[Collected data]
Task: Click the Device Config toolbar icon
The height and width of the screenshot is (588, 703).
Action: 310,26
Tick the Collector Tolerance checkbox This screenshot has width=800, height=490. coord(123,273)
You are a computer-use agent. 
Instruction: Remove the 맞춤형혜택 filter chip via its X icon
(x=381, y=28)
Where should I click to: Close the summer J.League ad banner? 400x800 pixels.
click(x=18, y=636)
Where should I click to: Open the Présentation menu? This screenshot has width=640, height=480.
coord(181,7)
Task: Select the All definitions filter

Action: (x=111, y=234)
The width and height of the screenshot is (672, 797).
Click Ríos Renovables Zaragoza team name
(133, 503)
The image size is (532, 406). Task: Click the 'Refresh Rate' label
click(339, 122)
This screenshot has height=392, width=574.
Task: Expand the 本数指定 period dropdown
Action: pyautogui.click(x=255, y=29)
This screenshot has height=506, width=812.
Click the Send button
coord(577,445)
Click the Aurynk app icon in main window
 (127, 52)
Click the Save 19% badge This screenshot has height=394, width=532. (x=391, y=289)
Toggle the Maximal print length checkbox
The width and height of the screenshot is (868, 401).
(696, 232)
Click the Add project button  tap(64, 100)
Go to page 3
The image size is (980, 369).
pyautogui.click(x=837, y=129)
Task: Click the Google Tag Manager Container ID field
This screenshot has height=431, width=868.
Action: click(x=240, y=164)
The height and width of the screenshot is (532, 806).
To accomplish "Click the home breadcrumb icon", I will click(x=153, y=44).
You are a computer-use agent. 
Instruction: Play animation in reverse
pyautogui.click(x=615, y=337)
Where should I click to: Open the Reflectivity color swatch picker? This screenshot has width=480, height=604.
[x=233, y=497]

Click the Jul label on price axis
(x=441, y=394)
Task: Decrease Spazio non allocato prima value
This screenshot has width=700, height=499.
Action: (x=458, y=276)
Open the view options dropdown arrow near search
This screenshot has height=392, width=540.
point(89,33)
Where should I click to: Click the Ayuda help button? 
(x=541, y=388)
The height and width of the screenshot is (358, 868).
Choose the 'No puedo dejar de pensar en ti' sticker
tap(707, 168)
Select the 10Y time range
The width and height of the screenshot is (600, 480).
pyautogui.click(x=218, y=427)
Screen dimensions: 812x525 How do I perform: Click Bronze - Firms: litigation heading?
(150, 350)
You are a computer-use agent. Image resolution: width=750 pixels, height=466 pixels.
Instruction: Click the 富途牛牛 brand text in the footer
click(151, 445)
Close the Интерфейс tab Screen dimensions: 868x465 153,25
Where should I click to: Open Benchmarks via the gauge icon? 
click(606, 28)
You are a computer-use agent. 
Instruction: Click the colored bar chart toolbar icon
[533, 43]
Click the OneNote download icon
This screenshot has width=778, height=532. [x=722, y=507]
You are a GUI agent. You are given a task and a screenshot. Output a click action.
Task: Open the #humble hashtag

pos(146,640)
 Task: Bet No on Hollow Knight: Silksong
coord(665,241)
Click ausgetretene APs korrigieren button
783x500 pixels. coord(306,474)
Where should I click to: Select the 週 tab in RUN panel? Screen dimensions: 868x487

__Task brief__.
Within the data above, the span starting at the line containing "This screenshot has height=506, width=812." and ending at the line containing "Toggle the Maximal print length checkbox" is to be retyped exactly, with no other lines.

__Your response__.
This screenshot has height=506, width=812.
Click the Send button
coord(577,445)
Click the Aurynk app icon in main window
 (127, 52)
Click the Save 19% badge This screenshot has height=394, width=532. (x=391, y=289)
Toggle the Maximal print length checkbox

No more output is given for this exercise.